Smart Factories: The Future and the Present of Digital Twins
We are in a new world for the manufacturing industry; an industry which was already experiencing an enormous amount of disruption and change a year ago has been completely reinvented by COVID-19. Almost overnight, supply chains were undone, demand dried up for some products and ballooned for others, employees were forced to distance or couldn’t come to work at all.
One outcome of these challenges has been a greater demand for digitally agile processes to help manufacturers meet current demands and better prepare for the uncertain future. One solution they have been turning to has been the introduction of cognitive and intelligent processes. These open the possibility of a wide range of enhancements which will permanently transform the manufacturing sector.
This progress is not without its challenges. With increased automation, companies must also learn how to leverage the potential of advancements such as the Internet of Things (IoT), cloud computing and machine learning. One method that will be invaluable in facing these challenges, both in the present and the future, is the concept of the Digital Twin.
A Digital Twin is a near-real-time representation of the physical attributes of a factory, product, or process. Through connecting objects generating real-time data, a digital footprint of a product, from design to production can be developed. Data can be processed and aggregated based on a range of criteria and presented in various forms depending on specific use-cases. Over time, an evolving digital profile based on historical and current behaviour emerges, leading to the development of richer models and realistic measurements of a system’s inherent unpredictability.
In the past, it was not feasible, both technically and economically, to handle the volume of data required to generate realistic digital copies of an object. However, the costs of computing, storage and bandwidth have now dropped dramatically, enabling the rapid collection, aggregation and analysis of data, generated by connected, smart technologies.
A well-constructed Digital Twin can facilitate the simulation of possible scenarios and predict possible outcomes, allowing companies to try new strategies out digitally before rolling them out in the real world. Not only does this save valuable time, but it can also help to identify possible flaws with a strategy before it is deployed and can cause issues.

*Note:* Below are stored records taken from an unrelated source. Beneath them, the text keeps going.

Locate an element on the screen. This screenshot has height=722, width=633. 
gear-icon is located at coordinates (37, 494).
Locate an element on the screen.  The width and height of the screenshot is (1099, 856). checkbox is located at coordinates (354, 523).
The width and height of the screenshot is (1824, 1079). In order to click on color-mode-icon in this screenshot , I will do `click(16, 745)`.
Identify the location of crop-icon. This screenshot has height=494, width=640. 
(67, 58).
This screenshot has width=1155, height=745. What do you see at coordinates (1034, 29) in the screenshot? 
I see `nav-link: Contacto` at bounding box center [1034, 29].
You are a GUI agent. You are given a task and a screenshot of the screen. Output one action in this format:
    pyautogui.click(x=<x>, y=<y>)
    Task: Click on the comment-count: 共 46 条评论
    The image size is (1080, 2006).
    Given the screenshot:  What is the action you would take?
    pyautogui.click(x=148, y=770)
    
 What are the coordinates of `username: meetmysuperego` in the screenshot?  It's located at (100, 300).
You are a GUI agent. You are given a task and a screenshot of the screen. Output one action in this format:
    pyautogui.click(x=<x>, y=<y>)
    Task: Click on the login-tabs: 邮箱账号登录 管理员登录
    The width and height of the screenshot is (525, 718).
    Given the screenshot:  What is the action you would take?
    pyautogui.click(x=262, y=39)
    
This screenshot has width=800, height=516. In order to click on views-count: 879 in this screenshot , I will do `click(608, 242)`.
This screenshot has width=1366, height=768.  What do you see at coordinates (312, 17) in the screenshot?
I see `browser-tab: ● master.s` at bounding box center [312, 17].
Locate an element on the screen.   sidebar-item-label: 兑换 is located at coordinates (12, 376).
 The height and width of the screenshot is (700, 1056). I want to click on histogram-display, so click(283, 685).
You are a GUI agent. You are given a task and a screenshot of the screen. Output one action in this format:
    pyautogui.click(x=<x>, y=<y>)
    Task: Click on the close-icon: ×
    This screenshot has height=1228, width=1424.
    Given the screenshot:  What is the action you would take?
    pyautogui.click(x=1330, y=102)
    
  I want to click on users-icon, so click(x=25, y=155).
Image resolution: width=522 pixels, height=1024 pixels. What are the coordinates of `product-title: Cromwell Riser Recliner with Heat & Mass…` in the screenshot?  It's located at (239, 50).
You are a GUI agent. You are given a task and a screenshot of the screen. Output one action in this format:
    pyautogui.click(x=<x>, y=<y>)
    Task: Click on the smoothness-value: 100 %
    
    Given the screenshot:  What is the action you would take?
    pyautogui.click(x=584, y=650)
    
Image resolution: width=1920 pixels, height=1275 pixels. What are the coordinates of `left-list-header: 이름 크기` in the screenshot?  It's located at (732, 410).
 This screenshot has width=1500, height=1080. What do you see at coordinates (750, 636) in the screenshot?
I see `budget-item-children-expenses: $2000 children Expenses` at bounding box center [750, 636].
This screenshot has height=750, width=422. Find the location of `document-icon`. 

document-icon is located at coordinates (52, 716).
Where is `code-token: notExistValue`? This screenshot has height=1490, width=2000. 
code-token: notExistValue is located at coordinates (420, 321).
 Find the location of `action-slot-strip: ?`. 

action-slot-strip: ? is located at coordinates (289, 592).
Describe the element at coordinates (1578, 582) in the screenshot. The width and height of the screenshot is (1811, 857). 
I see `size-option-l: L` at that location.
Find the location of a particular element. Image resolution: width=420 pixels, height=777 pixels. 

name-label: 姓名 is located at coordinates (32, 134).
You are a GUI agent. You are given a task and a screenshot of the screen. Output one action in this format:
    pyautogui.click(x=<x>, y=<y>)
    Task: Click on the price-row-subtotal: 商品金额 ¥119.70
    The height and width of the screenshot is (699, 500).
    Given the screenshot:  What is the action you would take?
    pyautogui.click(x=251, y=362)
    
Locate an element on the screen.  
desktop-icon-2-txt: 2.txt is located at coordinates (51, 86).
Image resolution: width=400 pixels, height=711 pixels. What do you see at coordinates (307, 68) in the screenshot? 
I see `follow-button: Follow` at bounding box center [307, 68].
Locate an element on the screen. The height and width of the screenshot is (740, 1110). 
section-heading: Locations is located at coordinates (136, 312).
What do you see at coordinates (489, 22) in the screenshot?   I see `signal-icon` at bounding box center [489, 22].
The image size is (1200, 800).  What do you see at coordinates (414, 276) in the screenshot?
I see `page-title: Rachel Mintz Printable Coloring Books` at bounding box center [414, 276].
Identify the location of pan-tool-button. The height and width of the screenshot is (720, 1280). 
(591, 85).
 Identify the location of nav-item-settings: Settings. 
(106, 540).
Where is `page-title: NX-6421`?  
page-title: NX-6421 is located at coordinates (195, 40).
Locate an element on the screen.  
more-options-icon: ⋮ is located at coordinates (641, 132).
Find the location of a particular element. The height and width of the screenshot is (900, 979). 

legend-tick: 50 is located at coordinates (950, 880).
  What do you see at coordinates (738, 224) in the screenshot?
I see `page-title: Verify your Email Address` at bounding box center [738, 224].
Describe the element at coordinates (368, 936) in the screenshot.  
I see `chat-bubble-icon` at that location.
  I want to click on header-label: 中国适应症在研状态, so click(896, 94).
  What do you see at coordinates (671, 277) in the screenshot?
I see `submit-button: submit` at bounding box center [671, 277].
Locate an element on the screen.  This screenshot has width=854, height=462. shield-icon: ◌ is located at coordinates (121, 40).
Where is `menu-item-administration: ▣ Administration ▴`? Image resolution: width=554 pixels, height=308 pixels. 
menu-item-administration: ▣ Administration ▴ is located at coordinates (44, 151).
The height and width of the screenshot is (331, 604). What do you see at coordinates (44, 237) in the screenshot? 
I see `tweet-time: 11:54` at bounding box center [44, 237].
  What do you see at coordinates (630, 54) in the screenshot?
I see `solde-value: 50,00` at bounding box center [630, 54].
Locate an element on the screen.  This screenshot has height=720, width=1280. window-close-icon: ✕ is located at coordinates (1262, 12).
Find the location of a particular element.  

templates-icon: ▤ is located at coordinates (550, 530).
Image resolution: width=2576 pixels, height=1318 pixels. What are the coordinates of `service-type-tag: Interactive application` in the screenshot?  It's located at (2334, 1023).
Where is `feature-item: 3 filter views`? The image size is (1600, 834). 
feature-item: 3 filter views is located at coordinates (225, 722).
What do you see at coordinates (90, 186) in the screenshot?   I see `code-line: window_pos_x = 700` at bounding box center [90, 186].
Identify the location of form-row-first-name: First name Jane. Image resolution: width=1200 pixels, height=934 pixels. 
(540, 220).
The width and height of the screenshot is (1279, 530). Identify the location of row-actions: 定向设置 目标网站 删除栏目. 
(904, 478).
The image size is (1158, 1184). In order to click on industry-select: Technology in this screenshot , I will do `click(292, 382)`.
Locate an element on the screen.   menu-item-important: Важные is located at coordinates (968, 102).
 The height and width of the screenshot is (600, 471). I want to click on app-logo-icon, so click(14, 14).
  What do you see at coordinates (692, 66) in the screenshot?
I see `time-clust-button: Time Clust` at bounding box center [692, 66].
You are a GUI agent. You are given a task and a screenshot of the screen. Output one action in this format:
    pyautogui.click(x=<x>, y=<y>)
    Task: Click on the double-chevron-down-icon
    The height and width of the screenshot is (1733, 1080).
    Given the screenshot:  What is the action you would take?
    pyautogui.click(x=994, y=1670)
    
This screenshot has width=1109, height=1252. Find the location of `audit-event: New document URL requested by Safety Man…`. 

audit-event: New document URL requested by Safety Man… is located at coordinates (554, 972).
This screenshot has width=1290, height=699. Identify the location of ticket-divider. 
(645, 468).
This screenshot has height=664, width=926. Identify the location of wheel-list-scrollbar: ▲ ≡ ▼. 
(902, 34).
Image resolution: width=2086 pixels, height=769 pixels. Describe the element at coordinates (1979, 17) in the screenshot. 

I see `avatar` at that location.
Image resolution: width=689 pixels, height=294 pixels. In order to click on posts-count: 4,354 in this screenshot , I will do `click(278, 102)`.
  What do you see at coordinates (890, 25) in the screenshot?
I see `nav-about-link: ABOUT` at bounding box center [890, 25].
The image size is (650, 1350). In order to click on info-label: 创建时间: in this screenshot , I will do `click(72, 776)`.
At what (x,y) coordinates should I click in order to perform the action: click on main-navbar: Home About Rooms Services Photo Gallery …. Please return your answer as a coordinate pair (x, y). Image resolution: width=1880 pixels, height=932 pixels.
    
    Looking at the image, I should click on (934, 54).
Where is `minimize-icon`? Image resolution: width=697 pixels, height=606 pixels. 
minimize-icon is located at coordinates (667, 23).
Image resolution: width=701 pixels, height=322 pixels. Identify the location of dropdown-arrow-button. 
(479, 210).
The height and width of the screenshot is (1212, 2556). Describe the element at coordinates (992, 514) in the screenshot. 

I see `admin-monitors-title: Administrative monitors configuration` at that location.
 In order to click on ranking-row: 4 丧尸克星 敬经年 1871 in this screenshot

A Digital Twin is not only useful at the start of the production process but all the way through. By analysing the performance of machines and the quality of a product at each stage of production, processes can be optimised to make better products at lower costs. In addition, Predictive Maintenance can alert staff to potential breakdowns, allowing for issues to be averted before they happen through the near-real-time tracking of components.
As part of this process, factory machines can also receive updates to their software and configuration wirelessly, eliminating the need for some levels of on-site support, and allowing for a centralized team to perform service tasks at multiple sites simultaneously, even in remote locations. Something which is increasingly important with frequent national lockdowns around the world.
We are already seeing Digital Twins being applied in many manufacturing sectors. For example, Reply is already working in the automotive industry with Digital Twins designed to help proactively monitor the logistics function. Digital Twins can be used for a variety of car models, generations and configurations to model the number and type of microcontrollers, sensors and actuators as well as installed software components. Reply can track production activities through a network of RFID antennas that log information on each new component box. Manufacturers can use a digital twin to harmonise the various data models and automate the process of data collection. This allows scientists to access data points (such as vehicle speed) without having to know the technical details of the specific platform.
Digital twins can also be used as a monitoring system for a fleet of assets in a factory. Thanks to individual signal sensors, alarm logs and complex state machines, manufacturers can now track a number of KPI’s including the overall equipment effectiveness (OEE). The OEE describes how well a machine is utilized relative to its capacity. If it scores a poor value on this metric signal, it indicates that machine maintenance or process optimization is needed. Additionally, alarm logs can help users understand technical problems with individual machines and utilise alarm patterns to improve performance.
By connecting different systems and processes, a product can be tracked and monitored through its entire production lifecycle. This opens the window to process optimizations, higher quality goods and reduced costs. With processes growing ever more complex, the Digital Twin offers a unique opportunity to gain control of an entire system.
Digital Twins have the potential to fully transform the manufacturing industry and solve many of its greatest challenges to maintaining productivity. This is equally true in the wake of a major world event like the current pandemic or for something as routine as introducing a new supplier or process change. Manufacturing is an early adopter of this new technology, but we will likely see this advancement spread to other industries as sectors look to survive and prosper during turbulent times. Ultimately, Digital Twins are here to stay, and early adopters will lead the way for a new digital world that mirrors and enhances the physical.